PROBLEM TO SOLVE: Nothing but the data, repeated exactly, belongs in the answer.

(Collection entries)
_ _ _ _ _ _ _

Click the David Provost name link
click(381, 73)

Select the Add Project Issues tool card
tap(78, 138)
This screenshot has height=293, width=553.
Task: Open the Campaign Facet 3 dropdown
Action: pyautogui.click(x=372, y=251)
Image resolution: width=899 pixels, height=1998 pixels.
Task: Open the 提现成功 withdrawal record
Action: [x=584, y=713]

_ _ _ _ _ _ _

WRITTEN SOLUTION:
Click the David Provost name link
click(381, 73)

Select the Add Project Issues tool card
tap(78, 138)
This screenshot has height=293, width=553.
Task: Open the Campaign Facet 3 dropdown
Action: pyautogui.click(x=372, y=251)
Image resolution: width=899 pixels, height=1998 pixels.
Task: Open the 提现成功 withdrawal record
Action: [x=584, y=713]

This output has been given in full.